A global law enforcement operation has delivered a major blow to one of the cybercrime world’s most persistent threats—the DanaBot botnet. With over 300,000 infected devices and an estimated $50 million in damages, DanaBot’s reign is now under heavy scrutiny as authorities move in with criminal charges against 16 key suspects.
Launched as part of Operation Endgame, this takedown campaign has already made waves across the cybersecurity landscape. Europol, alongside private sector allies and international partners, dismantled the infrastructure powering DanaBot and other revived malware strains. The operation took down more than 300 servers and seized control of 650 domains, aiming to disrupt the ransomware supply chain at its core.
As part of this effort, authorities also confiscated $24 million in cryptocurrency, with $4 million linked directly to the DanaBot investigation.
Malware-as-a-Service Empire Faces Its Reckoning
According to the U.S. Department of Justice, DanaBot functioned as a malware-as-a-service platform, initially launched in 2018 to steal banking credentials and personal data. What began as a banking trojan quickly evolved into a powerful malware loader, distributing ransomware and other malicious tools for hire. Its reach expanded from Eastern Europe and Australia to victims across North America.

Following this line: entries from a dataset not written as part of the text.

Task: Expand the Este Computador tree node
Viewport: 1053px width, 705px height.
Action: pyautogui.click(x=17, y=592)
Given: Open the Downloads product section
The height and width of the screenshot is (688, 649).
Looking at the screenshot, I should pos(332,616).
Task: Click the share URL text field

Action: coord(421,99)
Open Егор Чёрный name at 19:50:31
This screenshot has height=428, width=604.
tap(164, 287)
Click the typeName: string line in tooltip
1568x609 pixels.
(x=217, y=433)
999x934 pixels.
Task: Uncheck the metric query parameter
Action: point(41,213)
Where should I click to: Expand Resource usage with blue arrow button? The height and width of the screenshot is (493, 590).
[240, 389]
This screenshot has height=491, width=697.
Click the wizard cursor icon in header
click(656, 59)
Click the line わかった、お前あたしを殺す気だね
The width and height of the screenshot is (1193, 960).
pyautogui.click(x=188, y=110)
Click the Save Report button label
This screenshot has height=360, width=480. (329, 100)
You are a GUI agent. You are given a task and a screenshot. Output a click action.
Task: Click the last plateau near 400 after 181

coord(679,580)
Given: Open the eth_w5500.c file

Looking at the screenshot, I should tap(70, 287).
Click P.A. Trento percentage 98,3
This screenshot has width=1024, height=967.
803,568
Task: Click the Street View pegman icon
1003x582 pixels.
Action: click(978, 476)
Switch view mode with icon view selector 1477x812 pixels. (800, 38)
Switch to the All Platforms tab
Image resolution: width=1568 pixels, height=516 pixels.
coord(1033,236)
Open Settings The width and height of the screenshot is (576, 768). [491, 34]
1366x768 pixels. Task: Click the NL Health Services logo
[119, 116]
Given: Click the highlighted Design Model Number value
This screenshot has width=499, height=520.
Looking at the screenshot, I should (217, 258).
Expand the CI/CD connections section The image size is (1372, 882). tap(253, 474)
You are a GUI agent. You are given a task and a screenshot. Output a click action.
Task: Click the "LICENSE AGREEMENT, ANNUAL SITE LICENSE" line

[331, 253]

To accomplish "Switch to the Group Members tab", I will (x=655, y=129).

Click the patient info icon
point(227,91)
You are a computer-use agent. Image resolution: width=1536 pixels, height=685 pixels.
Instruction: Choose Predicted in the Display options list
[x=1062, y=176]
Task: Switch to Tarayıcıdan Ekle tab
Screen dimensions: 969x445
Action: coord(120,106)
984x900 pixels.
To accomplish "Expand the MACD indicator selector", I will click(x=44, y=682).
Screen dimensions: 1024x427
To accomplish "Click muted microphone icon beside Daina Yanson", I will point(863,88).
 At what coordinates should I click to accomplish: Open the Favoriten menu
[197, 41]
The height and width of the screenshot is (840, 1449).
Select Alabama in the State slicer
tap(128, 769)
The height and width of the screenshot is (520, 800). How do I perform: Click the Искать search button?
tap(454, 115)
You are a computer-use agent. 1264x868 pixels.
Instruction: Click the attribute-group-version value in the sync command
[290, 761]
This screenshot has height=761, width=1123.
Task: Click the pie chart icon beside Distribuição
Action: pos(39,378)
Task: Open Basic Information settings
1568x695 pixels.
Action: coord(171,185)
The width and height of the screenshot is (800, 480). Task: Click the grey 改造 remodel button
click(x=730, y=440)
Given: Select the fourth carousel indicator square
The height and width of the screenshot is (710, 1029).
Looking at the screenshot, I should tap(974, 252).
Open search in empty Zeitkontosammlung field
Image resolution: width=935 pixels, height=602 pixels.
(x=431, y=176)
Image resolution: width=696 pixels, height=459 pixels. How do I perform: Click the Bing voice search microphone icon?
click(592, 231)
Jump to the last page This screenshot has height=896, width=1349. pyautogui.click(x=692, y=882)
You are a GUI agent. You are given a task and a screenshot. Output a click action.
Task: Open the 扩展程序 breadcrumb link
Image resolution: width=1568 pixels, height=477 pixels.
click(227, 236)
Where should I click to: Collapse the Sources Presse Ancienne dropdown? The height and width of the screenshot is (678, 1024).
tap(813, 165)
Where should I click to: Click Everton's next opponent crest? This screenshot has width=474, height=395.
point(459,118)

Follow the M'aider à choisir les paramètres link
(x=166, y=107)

At the center of the criminal conspiracy are two Russian nationals—Aleksandr Stepanov, 39, known as “JimmBee,” and Artem Kalinkin, 34, aka “Onix.” Both are residents of Novosibirsk, Russia, and are now wanted by U.S. authorities. Kalinkin, notably, has ties to Gazprom, the Russian state energy giant, where he reportedly worked as an IT engineer.
Kalinkin is facing up to 72 years in prison if extradited and convicted, while Stepanov could serve up to five years. The stark difference in sentencing reflects their varying roles in the botnet’s design and management.
Ironically, investigators were able to identify several members of the botnet’s operation after they accidentally infected their own devices with DanaBot—leaving behind digital footprints that led law enforcement right to their doors.
Espionage and Cybercrime: A Blurred Line
Security researchers have long tracked DanaBot’s evolution. Analysts at Proofpoint noted the malware was widely distributed via malicious emails until mid-2020, after which it shifted tactics. By mid-2024, it reemerged using malvertising and SEO poisoning to lure victims.
CrowdStrike, which tracks the responsible hacking group as Scully Spider, suggested the Russian government turned a blind eye to the group’s activities. Some sub-botnets tied to DanaBot were allegedly repurposed for espionage, targeting Western military and law enforcement personnel. Others were reportedly used to assist Russia’s military operations in Ukraine.
The botnet’s scale is alarming. Lumen Technologies’ Black Lotus Labs reported DanaBot maintained roughly 150 active command-and-control servers daily, making it one of the most widespread malware delivery platforms in the world.
Tomáš Procházka, a researcher at cybersecurity firm ESET, noted that while the infrastructure has been severely damaged, it’s uncertain if DanaBot will resurface. What’s certain, however, is that the arrests and exposure of its operators have rattled the underground cybercrime scene.